Clara de Chambrun kept the American Library open, often sleeping at the ALP to watch over the collection. She had been an early champion of the Library; along with Edith Wharton, she was one of its first trustees. The other Library trustees returned to America, but the Countess stayed on. In her memoir, she writes, “In those first days after our return to Paris, what hit me hardest was an aspect I could not have forseen… the horrible and hideous symbols of German domination made the city I love, hateful.” (p 142)
Hilda Frikart (1899-?)
Hilda Frikart (1899-?) worked as the secretary at the Library. In the above photo, she is helping Helen Fickweiler prepare packages for the Soldiers Service. It was Miss Frikart who accompanied the Countess to the office of Hermann Fuchs when the ALP was denounced for harboring anti-German works in their collection. Her sister Florence Frikart, a résistante, was sentenced to death for typing and distributing tracts. Hilda Frikart turned to the Countess, who went to Pierre Laval, her son’s father-in-law. With his intervention, the death penalty was commuted to life imprisonment. Florence Frikart was released after the war.

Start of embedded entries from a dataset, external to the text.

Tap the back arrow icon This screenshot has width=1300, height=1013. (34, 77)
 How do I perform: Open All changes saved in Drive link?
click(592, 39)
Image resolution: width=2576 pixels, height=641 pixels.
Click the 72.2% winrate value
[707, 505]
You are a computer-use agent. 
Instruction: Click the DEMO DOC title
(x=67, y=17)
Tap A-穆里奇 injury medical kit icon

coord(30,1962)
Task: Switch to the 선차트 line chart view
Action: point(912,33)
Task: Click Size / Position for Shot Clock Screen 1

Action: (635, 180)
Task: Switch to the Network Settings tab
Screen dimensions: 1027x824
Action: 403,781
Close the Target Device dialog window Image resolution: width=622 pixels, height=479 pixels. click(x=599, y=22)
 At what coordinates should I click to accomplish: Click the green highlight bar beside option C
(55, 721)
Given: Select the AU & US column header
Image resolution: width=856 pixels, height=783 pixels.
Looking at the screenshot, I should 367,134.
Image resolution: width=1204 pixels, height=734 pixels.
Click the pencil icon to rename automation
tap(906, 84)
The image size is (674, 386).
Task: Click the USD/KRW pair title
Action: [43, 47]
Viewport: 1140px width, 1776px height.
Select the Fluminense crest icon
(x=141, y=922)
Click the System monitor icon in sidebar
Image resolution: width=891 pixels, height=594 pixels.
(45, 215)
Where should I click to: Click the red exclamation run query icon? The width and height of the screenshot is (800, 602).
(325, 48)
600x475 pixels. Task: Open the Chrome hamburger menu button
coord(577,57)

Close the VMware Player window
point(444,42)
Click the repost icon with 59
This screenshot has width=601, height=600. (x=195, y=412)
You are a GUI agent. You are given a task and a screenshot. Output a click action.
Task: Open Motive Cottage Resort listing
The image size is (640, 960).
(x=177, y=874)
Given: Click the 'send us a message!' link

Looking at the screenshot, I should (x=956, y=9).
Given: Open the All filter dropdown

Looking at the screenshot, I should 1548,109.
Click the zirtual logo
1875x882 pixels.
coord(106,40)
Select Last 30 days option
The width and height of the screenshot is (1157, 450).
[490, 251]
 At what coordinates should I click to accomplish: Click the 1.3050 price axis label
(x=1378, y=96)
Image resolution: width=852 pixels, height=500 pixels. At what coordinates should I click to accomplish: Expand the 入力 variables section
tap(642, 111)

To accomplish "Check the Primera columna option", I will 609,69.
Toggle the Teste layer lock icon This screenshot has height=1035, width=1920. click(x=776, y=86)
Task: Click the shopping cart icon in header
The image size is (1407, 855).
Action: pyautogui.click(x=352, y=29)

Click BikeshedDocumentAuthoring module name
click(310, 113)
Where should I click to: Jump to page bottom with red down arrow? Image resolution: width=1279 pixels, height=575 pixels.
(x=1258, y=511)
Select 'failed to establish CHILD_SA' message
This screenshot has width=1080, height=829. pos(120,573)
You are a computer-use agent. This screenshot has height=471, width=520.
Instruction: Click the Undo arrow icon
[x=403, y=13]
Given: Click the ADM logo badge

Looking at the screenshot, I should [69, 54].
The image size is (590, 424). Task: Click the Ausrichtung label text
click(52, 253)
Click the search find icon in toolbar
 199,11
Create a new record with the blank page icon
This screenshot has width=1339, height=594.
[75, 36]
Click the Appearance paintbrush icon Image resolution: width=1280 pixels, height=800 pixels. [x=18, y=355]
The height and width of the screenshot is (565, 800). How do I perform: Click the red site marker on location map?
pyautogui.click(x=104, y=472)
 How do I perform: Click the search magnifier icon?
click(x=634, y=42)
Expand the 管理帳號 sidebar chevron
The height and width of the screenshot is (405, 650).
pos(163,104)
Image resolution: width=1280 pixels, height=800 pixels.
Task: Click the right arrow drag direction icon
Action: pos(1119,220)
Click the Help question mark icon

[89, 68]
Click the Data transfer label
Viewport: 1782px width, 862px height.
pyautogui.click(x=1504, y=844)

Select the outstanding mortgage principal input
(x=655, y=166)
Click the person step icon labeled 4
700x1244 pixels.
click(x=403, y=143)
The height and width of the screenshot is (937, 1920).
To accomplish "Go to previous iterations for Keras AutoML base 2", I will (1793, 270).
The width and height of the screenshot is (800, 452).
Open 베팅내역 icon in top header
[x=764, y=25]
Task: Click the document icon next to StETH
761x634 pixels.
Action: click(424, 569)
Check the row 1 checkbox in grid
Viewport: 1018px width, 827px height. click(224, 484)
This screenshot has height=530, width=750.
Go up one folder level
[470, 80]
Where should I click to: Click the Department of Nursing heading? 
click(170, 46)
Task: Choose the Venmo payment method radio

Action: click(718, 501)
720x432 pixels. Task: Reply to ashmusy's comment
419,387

Phyllis Wedd was the British bookkeeper at the American Library. During the war, she was interned as an enemy alien. When she was released from the internment camp, she returned to work at the Library. This photo is from her retirement party in 1969.
Helen Fickweiler and Peter Oustinoff
Helen Fickweiler and Peter Oustinoff, both Americans, met at the ALP and fell in love. Helen arrived in Paris just weeks before the war broke out. (Peter is the first man on the left, and Helen is the fourth from the left. Mrs. Turnbull is sitting on the left in front and her daughter is behind Miss Reeder and next to Boris).
The couple returned to the States and married. According to an article in June 19, 1941 edition of the Evening Bulletin, “Miss Fickweiler lost 12 pounds during her stay in Nazi-occupied Paris and she says she doesn’t want to look at another turnip as long as she lives after being forced to consume the vegetable in so many different guises.” Helen and Peter’s granddaughter Alexis wrote, “Helen had been working with the resistance movement in Paris and met Peter there. He was also with the Allied forces and went on to work with the US, French, and Russian forces. Helen was a librarian in New York at the Chemists Club and later at the University of Vermont.”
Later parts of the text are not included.